Considérées comme plus rigoureuses que leurs homologues belges ou néerlandaises, les pratiques de l’administration française sont observées avec attention par les chargeurs. « Des conteneurs peuvent être bloqués pour une virgule. Jamais la marchandise n’est en cause », s’agace ainsi le Belge Luc Van Holzaet, dirigeant de Conhexa, qui importe via Dunkerque des produits frais et surgelés. « Sur environ dix navires, seulement trois sont déchargés en France », observe Christian Choupin, de la Chambre syndicale des importateurs français de fruits et légumes frais (CSIF). « La différence est due aux variances d’application de la réglementation européenne. Elle devrait être appliquée de la même façon dans tous les ports », ajoute-t-il.
Plus d’efficacité
« Le dialogue (avec l’administration) s’améliore », constate néanmoins Christian Choupin. À Dunkerque, par exemple, le volume des contrôles des végétaux a quadruplé en deux ans. Et le nouvel équipement du Sivep, conçu pour contrôler sur un même lieu cinq fois plus de lots par an qu’auparavant, permettra aussi « plus d’efficacité », assure Adeline Croyère. L’administration « mobilise ses services dans une dynamique de développement économique du port », souligne Antoine Lebel, de la Direction régionale de l’alimentation et de l’agriculture (Draaf). « En cas d’afflux, des agents renforcent l’équipe du port pour réaliser les contrôles en un temps plus court », indique Émilie Hennebois, chef du service de l’alimentation à la Draaf.
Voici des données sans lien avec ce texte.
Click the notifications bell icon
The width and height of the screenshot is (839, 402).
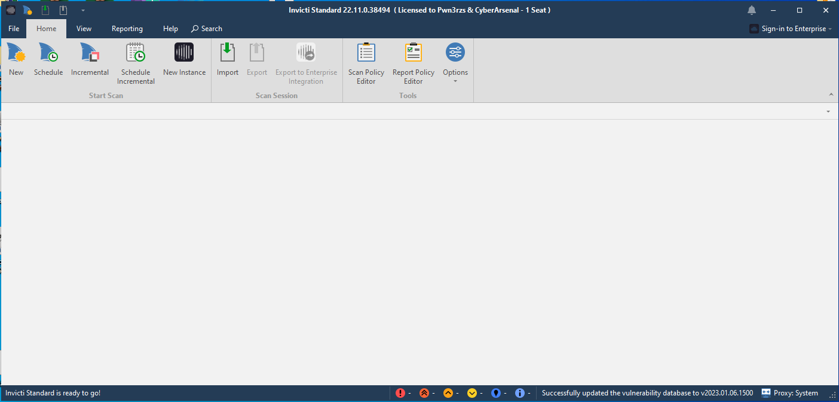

Temps moyen pour une inspection: de 24 heures à 48 heures selon le type de produits, si le dossier est apporté en amont par le transitaire.
Une partie de la réponse viendra aussi de l’harmonisation européenne. Pointées du doigt par les Français, la Belgique et les Pays-Bas (pays de transit) « ont des échantillonnages de 10 % à 20 % inférieurs à nous », note Adeline Croyère. En plus des échanges avec ses homologues européens (Hambourg, Rotterdam, Anvers, Gand…), cette dernière attend aussi de la Commission européenne qu’elle donne « ses arbitrages », « pour que le choix d’un port par les importateurs corresponde aux enjeux logistiques » et ne soit lié aux différences d’interprétation de la réglementation.
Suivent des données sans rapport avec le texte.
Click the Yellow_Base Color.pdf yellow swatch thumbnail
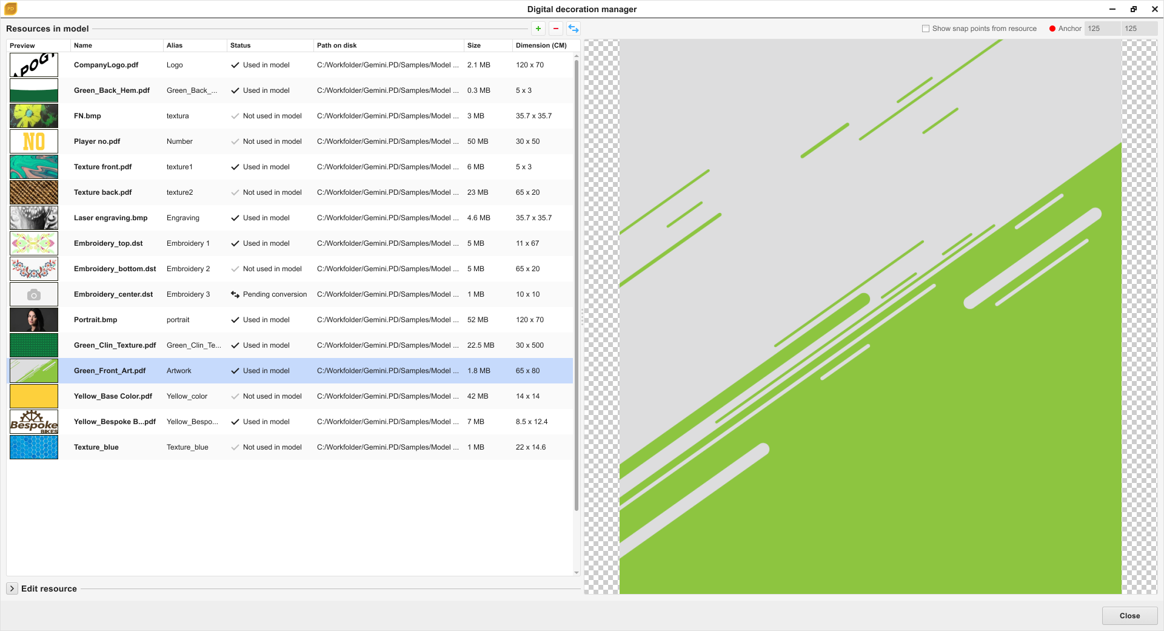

L’enjeu: rapatrier vers Dunkerque des flux d’importation. « En passant par Dunkerque plutôt que par Anvers ou Rotterdam pour aller à Rungis, on économise 400 € par conteneur en pré et post-acheminement, soit environ 50 % du coût du passage en entrepôt », avance Daniel Deschodt, directeur commercial de Dunkerque Port. Outre les grands marchés de consommation de l’Ile-de-France, le Dunkerquois pense aussi à Boulogne-sur-Mer, premier site de transformation de produits de la mer, à une heure de route.